ただし、上記の制度で一時的に返済を減らしたり返済を待ってもらったりしても、本来返済しなければいけない金額(元金や利息)が少なくなるわけではありません。あくまでも一時的な救済措置として設けられている制度です。

両親からお金を借りる

奨学金の返済が難しければ両親からお金を借りるという手段があります。約束次第では借りたお金をそのまま返せばよく、利息や手数料などもかからずに奨学金の返済に充てることができます。

クレジットカードのキャッシング機能を利用する

次の給料日までお金がないなどの理由で一時的に奨学金の返済が難しい場合、クレジットカードのキャッシング機能を利用するという手段もあります。クレジットカードのキャッシング機能はコンビニや銀行のATMで現金を借りられるサービスです。

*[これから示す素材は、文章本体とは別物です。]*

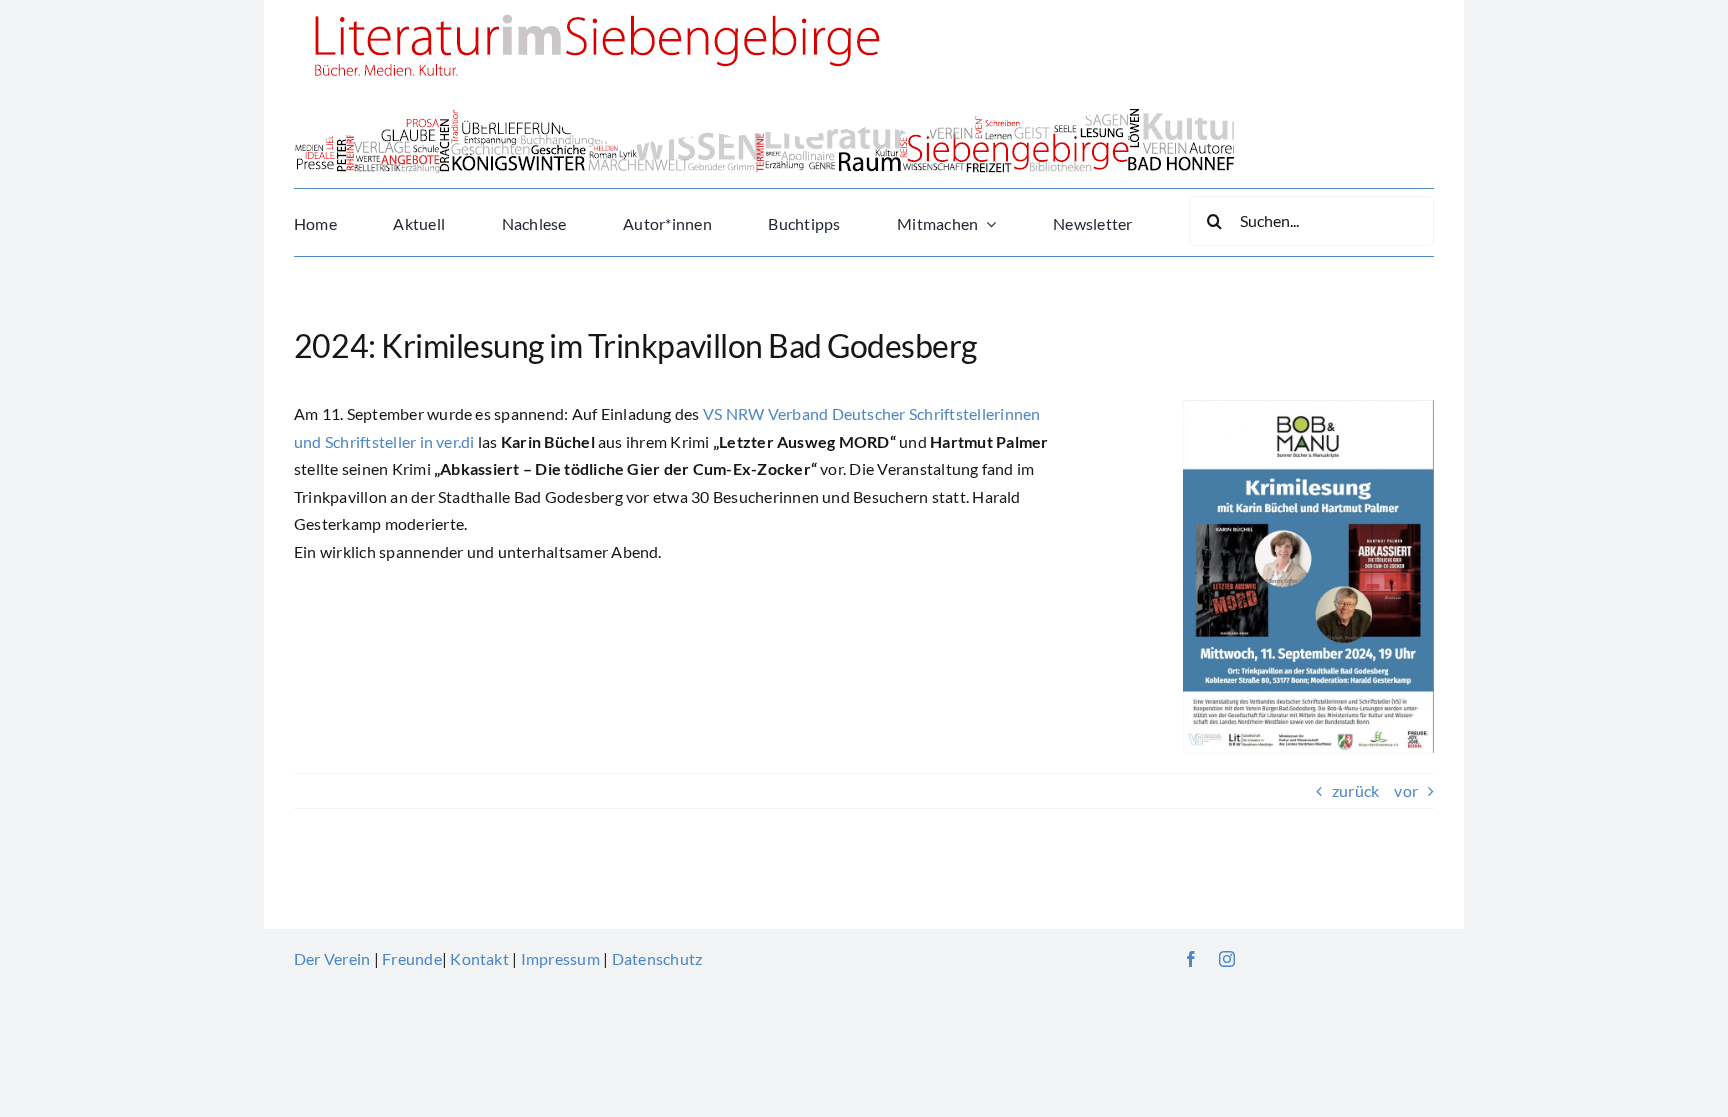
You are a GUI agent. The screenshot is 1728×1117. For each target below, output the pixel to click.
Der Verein (332, 958)
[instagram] (1227, 959)
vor (1406, 790)
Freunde (412, 958)
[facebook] (1191, 959)
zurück (1355, 790)
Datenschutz (657, 958)
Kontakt (479, 958)
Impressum (560, 958)
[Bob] (1308, 407)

クレジットカードのキャッシングは次回のクレジットカード返済日に借りたお金をまとめて返済する翌月一括払い、もしくはリボ払いで返済できます。いずれの返済方法でも返済期間に応じて金利手数料が実質年率18.0%かかるのが一般的です。仮にキャッシングで現金を5万円借りて30日後に返済した場合、利息は739円です。(実質年率18.0%の場合)どうしても返済が難しい場合はクレジットカードのキャッシングを利用すると良いでしょう。

カードローンで現金を借りる

カードローンは銀行や消費者金融などが現金を貸してくれるサービスです。銀行カードローンならイオン銀行カードローン、楽天銀行カードローン、消費者金融ならアコムやプロミスなどが有名です。カードローンもクレジットカードのキャッシングと同じく利息がかかります。

カードローンはクレジットカードのキャッシングと違って、借りたお金を長期間で返済するのが一般的です。10万円以上の現金を借りるのであれば毎月少しずつ返済できるカードローンを利用した方が良いでしょう。